EXERCISE BRIEF: State how many lines in the records hold the word "data", giving the number and no other text.

===

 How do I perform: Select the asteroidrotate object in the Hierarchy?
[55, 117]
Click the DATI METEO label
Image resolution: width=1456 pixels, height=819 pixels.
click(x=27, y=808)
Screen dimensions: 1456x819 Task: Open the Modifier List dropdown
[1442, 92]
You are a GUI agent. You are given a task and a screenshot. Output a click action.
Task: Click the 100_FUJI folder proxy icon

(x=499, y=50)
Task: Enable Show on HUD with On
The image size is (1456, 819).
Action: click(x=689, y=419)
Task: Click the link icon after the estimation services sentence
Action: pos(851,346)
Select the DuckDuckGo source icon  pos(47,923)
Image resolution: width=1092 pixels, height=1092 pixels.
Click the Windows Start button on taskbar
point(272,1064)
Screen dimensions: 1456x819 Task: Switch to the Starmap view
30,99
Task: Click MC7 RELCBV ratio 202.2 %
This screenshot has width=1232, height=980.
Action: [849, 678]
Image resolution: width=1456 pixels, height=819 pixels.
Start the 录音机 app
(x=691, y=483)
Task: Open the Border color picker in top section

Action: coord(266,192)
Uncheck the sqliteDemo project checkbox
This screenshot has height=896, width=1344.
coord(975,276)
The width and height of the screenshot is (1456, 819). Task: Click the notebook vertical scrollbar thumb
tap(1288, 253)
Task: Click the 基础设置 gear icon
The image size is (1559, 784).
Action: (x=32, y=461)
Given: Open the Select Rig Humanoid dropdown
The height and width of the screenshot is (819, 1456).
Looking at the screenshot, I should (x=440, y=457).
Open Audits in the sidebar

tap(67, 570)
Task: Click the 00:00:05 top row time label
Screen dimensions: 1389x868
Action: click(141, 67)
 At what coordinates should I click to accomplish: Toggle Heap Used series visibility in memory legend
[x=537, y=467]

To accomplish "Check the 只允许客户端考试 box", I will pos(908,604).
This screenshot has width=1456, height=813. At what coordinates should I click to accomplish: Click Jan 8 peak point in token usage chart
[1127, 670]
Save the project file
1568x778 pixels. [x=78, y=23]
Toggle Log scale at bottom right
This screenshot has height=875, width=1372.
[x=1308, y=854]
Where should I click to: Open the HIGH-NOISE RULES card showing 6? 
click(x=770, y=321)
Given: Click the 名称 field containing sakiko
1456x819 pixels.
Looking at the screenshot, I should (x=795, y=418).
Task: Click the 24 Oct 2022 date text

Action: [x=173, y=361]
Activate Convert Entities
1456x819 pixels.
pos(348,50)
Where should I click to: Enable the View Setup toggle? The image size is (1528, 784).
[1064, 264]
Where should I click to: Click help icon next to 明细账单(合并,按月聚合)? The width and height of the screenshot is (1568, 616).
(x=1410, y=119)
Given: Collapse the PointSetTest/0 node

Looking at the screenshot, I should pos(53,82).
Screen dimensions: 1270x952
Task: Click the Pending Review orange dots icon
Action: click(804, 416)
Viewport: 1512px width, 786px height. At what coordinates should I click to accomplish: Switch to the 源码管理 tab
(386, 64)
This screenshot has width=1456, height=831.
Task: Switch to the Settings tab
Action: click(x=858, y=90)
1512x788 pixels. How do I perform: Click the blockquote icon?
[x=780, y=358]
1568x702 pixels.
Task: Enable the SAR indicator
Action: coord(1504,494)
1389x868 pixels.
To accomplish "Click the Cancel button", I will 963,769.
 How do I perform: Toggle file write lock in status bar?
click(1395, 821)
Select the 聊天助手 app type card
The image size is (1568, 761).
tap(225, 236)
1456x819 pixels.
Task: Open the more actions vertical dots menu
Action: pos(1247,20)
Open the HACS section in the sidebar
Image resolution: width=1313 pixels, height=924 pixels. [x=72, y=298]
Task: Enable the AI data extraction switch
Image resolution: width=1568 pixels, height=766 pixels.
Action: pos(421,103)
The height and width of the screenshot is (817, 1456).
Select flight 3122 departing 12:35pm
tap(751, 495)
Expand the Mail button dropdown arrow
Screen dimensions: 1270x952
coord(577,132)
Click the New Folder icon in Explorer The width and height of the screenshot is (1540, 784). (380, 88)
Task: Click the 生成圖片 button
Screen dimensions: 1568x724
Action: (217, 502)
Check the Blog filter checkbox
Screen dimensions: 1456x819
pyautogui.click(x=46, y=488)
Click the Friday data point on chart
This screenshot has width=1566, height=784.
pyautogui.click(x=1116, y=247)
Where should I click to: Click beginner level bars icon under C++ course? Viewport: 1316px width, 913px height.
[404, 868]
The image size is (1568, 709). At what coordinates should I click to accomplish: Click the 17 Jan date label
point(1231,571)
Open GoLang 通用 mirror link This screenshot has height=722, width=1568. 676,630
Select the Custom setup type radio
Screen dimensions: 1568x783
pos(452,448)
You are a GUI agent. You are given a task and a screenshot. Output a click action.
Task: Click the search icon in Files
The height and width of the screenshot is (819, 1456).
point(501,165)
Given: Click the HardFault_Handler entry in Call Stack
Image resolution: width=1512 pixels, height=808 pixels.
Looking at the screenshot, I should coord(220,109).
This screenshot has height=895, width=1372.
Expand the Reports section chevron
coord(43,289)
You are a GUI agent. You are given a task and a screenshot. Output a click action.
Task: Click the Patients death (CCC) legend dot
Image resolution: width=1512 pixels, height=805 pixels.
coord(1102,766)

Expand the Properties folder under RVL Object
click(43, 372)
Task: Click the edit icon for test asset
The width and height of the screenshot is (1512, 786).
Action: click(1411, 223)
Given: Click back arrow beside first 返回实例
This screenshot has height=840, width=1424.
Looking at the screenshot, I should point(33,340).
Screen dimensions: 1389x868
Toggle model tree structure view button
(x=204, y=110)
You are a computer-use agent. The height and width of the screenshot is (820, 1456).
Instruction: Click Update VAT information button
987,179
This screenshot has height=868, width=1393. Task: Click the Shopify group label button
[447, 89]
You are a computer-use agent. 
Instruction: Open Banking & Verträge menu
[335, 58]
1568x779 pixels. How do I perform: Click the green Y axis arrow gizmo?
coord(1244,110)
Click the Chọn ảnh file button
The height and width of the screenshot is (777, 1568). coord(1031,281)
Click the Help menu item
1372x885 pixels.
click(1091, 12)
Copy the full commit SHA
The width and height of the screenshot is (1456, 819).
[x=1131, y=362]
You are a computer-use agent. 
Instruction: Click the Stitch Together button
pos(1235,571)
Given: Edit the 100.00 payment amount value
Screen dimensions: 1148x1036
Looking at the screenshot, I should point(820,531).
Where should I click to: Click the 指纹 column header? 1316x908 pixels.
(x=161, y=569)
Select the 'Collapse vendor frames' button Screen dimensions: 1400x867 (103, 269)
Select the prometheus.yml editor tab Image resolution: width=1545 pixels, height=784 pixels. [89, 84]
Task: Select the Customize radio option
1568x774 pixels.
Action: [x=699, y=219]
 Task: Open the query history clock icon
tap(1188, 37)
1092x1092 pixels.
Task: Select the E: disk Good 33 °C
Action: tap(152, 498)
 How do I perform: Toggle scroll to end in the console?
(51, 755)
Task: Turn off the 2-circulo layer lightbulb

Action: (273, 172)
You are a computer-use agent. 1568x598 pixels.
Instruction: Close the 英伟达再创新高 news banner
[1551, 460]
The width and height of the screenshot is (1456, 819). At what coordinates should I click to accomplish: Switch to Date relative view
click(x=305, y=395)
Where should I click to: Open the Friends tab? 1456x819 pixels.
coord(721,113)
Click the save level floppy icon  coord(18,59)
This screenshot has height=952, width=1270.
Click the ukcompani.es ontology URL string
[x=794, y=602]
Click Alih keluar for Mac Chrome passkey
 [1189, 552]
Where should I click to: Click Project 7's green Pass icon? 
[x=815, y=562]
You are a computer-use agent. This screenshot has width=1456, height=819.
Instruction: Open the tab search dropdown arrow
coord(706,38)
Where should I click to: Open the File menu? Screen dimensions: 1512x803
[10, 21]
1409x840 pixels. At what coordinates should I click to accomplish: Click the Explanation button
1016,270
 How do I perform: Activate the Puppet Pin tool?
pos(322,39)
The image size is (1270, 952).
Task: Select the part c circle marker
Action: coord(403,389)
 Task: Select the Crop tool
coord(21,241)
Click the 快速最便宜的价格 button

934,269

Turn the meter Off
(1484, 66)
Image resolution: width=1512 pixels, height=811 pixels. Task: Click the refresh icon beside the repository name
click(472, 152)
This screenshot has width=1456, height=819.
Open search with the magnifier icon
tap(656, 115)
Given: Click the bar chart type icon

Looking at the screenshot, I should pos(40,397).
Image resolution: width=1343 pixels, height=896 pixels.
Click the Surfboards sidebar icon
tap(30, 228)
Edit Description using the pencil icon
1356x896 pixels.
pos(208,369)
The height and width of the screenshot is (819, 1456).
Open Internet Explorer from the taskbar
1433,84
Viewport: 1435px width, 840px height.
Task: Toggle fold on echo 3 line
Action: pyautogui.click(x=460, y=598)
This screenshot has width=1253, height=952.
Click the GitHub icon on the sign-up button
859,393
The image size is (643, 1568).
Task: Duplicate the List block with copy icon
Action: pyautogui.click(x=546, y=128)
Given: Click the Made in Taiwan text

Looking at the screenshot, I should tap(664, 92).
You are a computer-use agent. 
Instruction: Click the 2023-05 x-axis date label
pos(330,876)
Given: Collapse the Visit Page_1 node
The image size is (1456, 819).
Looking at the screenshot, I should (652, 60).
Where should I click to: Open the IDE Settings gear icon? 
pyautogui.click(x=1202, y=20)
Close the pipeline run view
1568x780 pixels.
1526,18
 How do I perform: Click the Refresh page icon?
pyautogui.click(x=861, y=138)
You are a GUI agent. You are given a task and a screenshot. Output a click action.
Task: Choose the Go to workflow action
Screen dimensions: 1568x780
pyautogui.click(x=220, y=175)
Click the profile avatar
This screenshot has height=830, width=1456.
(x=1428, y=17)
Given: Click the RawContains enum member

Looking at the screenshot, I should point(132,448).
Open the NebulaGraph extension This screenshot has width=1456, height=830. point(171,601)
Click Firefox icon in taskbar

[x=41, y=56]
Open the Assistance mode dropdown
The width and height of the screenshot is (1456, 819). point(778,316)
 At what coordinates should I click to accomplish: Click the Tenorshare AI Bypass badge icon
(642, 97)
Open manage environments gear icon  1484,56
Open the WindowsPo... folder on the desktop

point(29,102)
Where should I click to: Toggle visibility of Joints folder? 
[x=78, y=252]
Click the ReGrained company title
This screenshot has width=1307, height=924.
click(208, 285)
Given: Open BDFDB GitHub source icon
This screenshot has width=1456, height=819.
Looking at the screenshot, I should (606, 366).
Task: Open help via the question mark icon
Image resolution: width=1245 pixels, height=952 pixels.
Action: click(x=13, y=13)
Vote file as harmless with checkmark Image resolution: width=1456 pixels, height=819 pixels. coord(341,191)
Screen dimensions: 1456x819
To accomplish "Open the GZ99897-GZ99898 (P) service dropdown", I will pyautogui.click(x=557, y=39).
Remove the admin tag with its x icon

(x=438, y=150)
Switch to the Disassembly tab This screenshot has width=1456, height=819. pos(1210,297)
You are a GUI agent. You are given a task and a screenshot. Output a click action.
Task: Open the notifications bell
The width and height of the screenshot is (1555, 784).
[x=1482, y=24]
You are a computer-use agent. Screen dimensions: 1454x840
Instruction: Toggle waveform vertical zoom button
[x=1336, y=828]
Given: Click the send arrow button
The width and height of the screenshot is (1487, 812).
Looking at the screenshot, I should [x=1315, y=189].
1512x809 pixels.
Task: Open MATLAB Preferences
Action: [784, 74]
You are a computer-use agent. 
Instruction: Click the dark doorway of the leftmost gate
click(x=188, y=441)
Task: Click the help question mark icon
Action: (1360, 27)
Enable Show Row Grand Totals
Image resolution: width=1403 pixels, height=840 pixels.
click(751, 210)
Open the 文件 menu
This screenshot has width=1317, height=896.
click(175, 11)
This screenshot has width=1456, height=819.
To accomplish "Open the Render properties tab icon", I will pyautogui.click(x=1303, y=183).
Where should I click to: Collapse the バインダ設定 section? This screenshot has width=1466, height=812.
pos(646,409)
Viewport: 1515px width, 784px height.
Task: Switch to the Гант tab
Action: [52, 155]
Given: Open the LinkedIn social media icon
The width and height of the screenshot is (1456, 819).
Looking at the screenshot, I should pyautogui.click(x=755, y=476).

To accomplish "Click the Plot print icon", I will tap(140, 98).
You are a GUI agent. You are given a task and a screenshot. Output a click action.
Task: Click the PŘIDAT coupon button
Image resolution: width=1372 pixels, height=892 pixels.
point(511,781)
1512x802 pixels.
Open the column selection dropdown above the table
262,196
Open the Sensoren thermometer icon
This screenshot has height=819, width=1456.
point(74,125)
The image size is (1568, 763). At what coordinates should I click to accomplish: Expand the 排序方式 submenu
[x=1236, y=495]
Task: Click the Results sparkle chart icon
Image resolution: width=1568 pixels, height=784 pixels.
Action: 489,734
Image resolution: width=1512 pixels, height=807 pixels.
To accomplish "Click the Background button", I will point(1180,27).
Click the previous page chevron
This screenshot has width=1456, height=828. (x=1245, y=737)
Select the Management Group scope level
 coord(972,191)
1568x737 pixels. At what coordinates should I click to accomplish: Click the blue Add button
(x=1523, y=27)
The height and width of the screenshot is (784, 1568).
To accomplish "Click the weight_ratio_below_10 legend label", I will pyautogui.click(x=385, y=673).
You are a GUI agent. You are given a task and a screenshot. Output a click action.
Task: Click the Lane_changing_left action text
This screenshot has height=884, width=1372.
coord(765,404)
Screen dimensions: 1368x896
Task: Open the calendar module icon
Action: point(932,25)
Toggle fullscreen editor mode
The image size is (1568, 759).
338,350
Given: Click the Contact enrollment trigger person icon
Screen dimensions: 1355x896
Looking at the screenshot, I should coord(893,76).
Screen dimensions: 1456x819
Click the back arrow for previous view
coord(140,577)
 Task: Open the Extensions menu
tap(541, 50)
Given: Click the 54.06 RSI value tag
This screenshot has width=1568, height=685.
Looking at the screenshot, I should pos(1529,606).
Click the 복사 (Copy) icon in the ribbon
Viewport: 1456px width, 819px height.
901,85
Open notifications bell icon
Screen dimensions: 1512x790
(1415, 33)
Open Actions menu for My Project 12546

===

THE ANSWER: 2